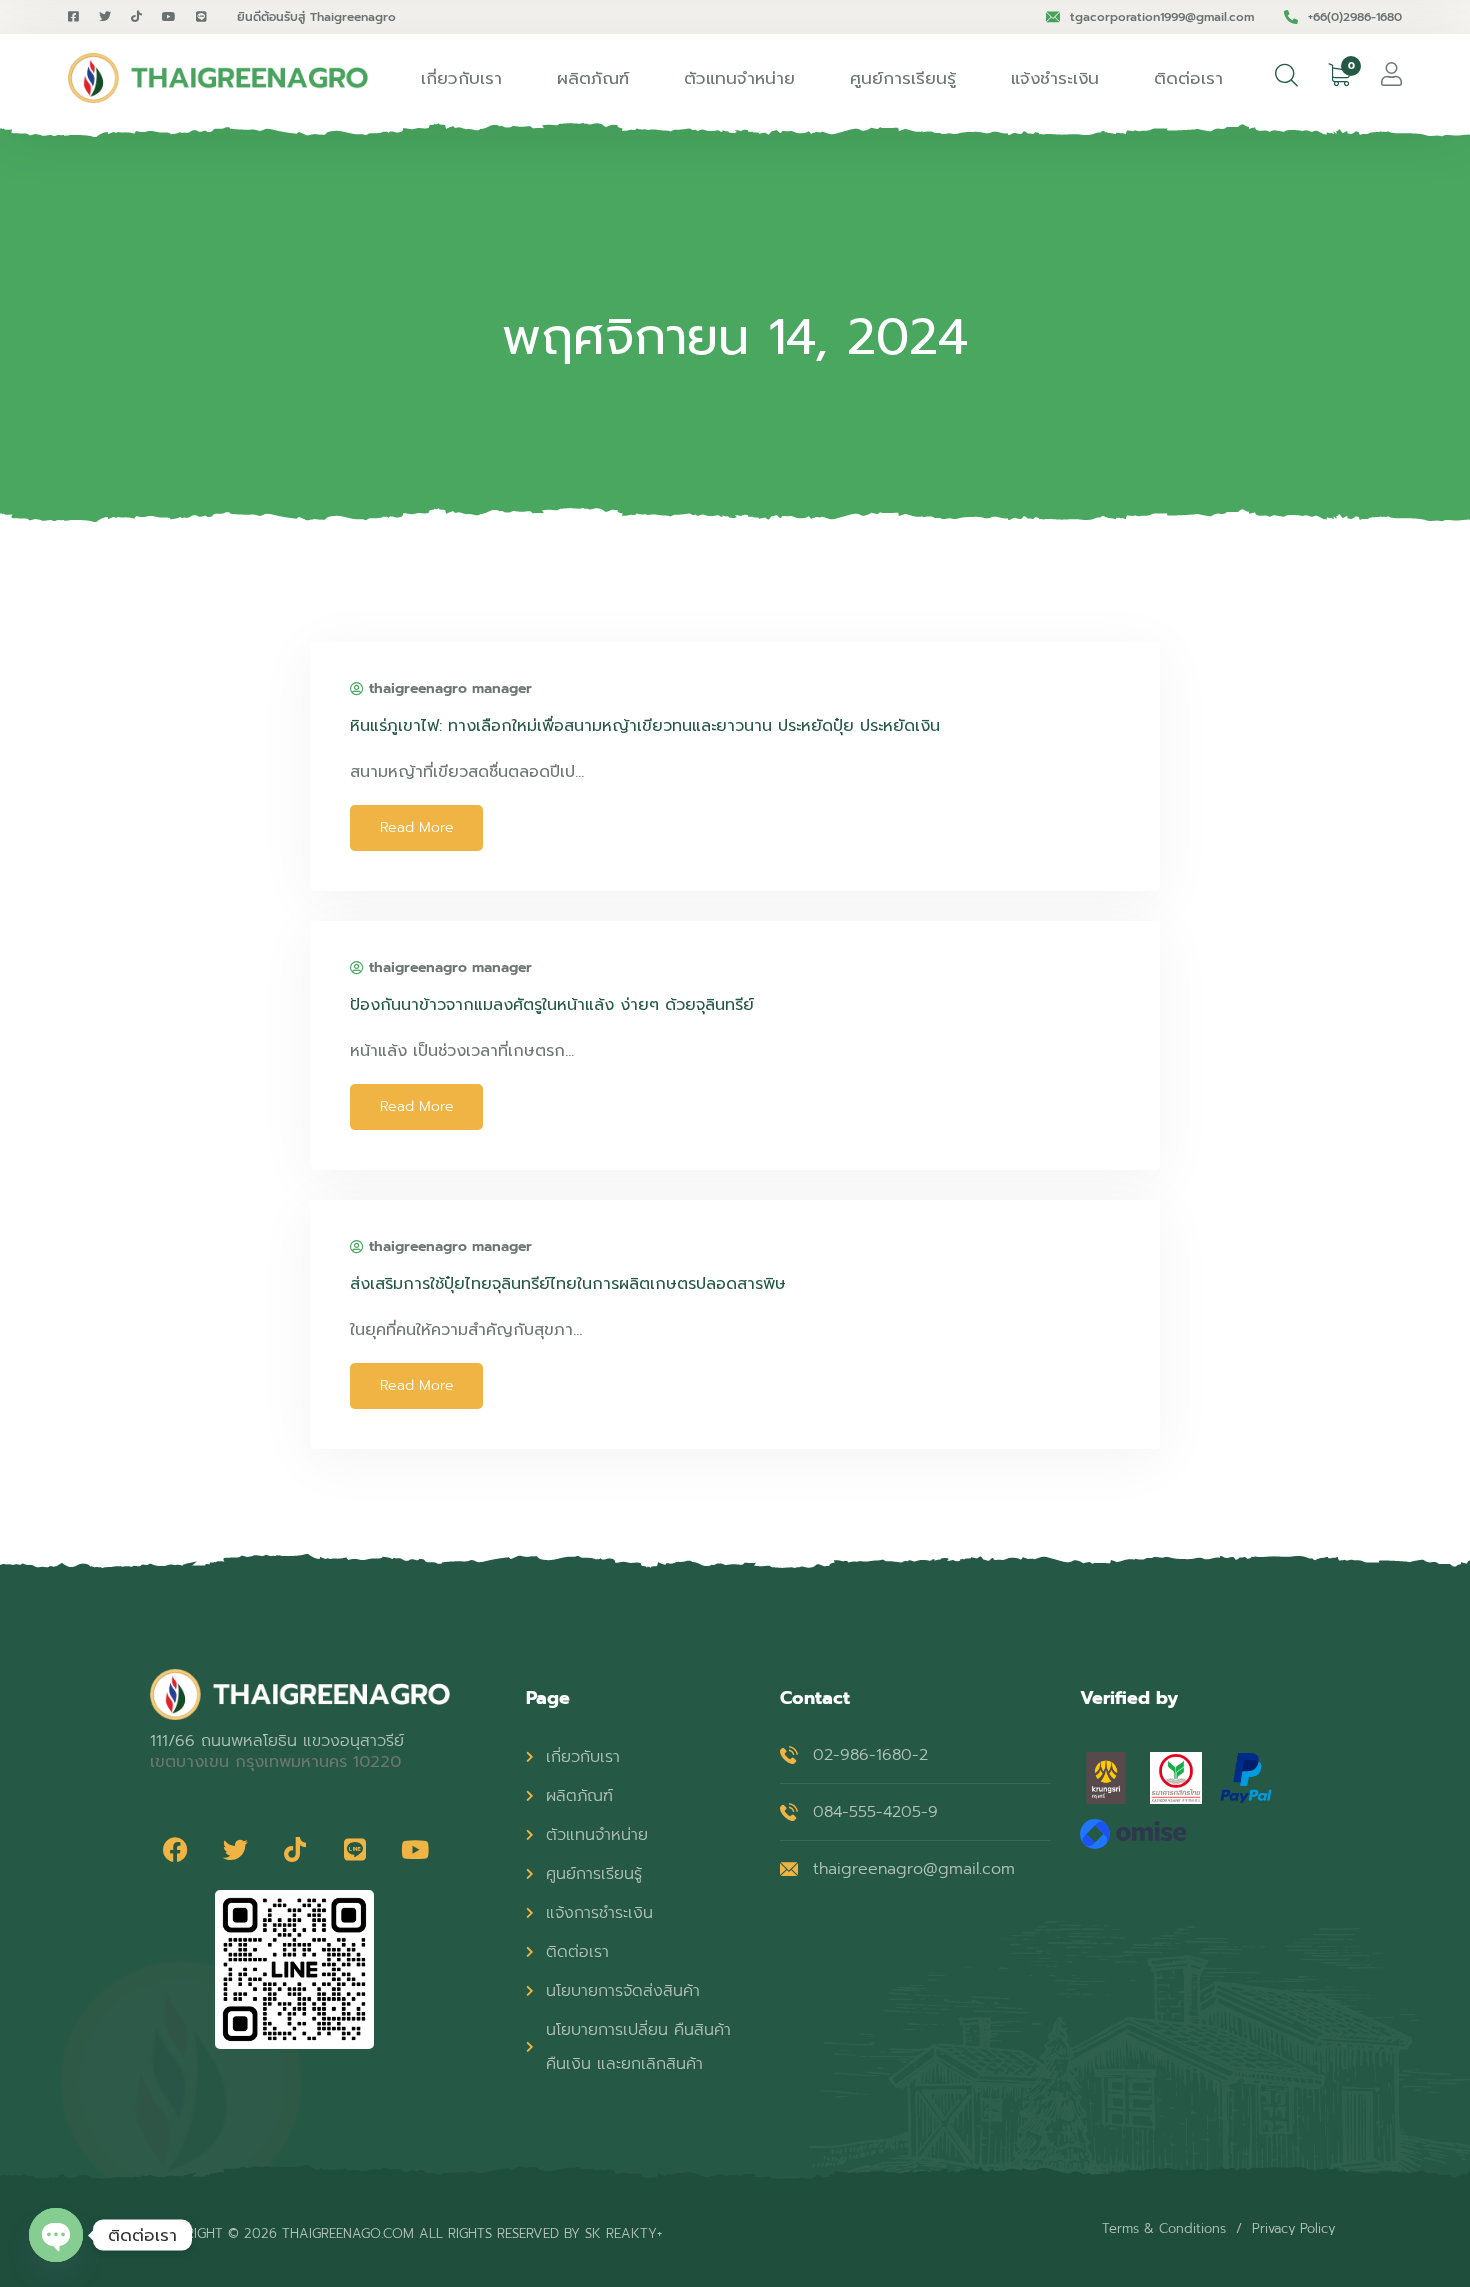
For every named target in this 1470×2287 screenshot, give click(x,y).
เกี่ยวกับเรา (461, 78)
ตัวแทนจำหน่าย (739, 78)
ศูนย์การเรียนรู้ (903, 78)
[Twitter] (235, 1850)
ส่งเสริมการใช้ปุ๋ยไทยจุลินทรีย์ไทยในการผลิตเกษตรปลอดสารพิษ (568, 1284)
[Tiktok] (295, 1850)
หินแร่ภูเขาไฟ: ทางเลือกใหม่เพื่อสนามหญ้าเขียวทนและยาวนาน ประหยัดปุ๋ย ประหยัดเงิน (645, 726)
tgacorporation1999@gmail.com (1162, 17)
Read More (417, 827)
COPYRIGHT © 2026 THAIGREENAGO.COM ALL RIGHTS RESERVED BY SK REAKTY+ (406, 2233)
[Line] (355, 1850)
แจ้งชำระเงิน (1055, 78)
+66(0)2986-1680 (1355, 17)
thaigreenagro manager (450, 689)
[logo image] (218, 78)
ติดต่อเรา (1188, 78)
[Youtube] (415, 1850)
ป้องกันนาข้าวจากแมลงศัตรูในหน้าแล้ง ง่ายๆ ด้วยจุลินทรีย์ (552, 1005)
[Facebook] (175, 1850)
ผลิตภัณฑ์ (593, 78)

● **Exercise objective**
For the lines from the one containing "ป้องกันนาข้าวจากแมลงศัตรูในหน้าแล้ง ง่ายๆ ด้วยจุลินทรีย์" through the end of the listing above, output each exactly and leave out the rest.

● **Response to the task**
ป้องกันนาข้าวจากแมลงศัตรูในหน้าแล้ง ง่ายๆ ด้วยจุลินทรีย์ (552, 1005)
[Facebook] (175, 1850)
ผลิตภัณฑ์ (593, 78)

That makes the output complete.